Adblockers installed 300,000 times are malicious and should be removed now:
Adblocking extensions with more than 300,000 active users have been surreptitiously uploading user browsing data and tampering with users' social media accounts thanks to malware its new owner introduced a few weeks ago, according to technical analyses and posts on Github.
Hugo Xu, developer of the Nano Adblocker and Nano Defender extensions, said 17 days ago that he no longer had the time to maintain the project and had sold the rights to the versions available in Google's Chrome Web Store. Xu told me that Nano Adblocker and Nano Defender, which often are installed together, have about 300,000 installations total.
Four days ago, Raymond Hill, maker of the uBlock Origin extension upon which Nano Adblocker is based, revealed that the new developers had rolled out updates that added malicious code.
[...] The incident is the latest example of someone acquiring an established browser extension or Android app and using it to infect the large user base that already has it installed. It's hard to provide actionable advice for preventing this kind of abuse. The Nano extensions weren't some fly-by-night operation. Users had every reason to believe they were safe until, of course, that was no longer the case. The best advice is to routinely review the extensions that are installed. Any that are no longer of use should be removed.

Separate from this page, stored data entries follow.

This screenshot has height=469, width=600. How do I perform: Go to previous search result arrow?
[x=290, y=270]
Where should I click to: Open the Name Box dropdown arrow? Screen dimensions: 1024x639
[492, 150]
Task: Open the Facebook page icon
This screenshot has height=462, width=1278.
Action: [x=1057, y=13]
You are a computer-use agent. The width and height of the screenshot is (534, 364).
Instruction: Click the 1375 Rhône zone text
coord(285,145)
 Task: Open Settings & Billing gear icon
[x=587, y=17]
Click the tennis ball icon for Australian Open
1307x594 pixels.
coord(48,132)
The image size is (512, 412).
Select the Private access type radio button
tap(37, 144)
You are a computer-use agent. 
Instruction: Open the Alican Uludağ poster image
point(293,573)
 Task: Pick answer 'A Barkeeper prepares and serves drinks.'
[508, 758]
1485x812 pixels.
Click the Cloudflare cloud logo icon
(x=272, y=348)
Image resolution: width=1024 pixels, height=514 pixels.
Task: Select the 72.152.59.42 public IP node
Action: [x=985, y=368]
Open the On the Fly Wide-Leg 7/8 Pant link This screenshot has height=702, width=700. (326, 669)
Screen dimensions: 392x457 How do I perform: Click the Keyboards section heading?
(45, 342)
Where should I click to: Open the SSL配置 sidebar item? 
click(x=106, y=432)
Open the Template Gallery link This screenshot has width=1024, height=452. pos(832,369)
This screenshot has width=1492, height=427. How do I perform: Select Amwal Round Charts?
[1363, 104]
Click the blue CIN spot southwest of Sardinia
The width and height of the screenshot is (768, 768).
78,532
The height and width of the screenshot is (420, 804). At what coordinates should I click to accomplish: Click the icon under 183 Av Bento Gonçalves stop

(Score: 5, Insightful) by zocalo on Friday October 23 2020, @11:12AM
Realistically, it's too much to expect end users to be able to keep on top of this, especially when you've got browser vendors that insist on resetting user prefererances NOT to auto-update the browser and/or extensions, so if you're going to try and stop this kind of attack vector then it really has to fall to those operating the extension "stores". Not sure you could achieve that though; a policy update requiring project control ownership transfers be notified to the store might help, but that's probably going to need to be supplemented by things like monitoring of accounts/IP ranges used to upload updates to the store - any such red flags could then trigger a period of increased scrutiny of the code before it is made available for users to download. Not a perfect solution, but it would at least raise the bar enough to deter a bunch of the also-rans and script kiddies, which is still better than nothing.
UNIX? They're not even circumcised! Savages!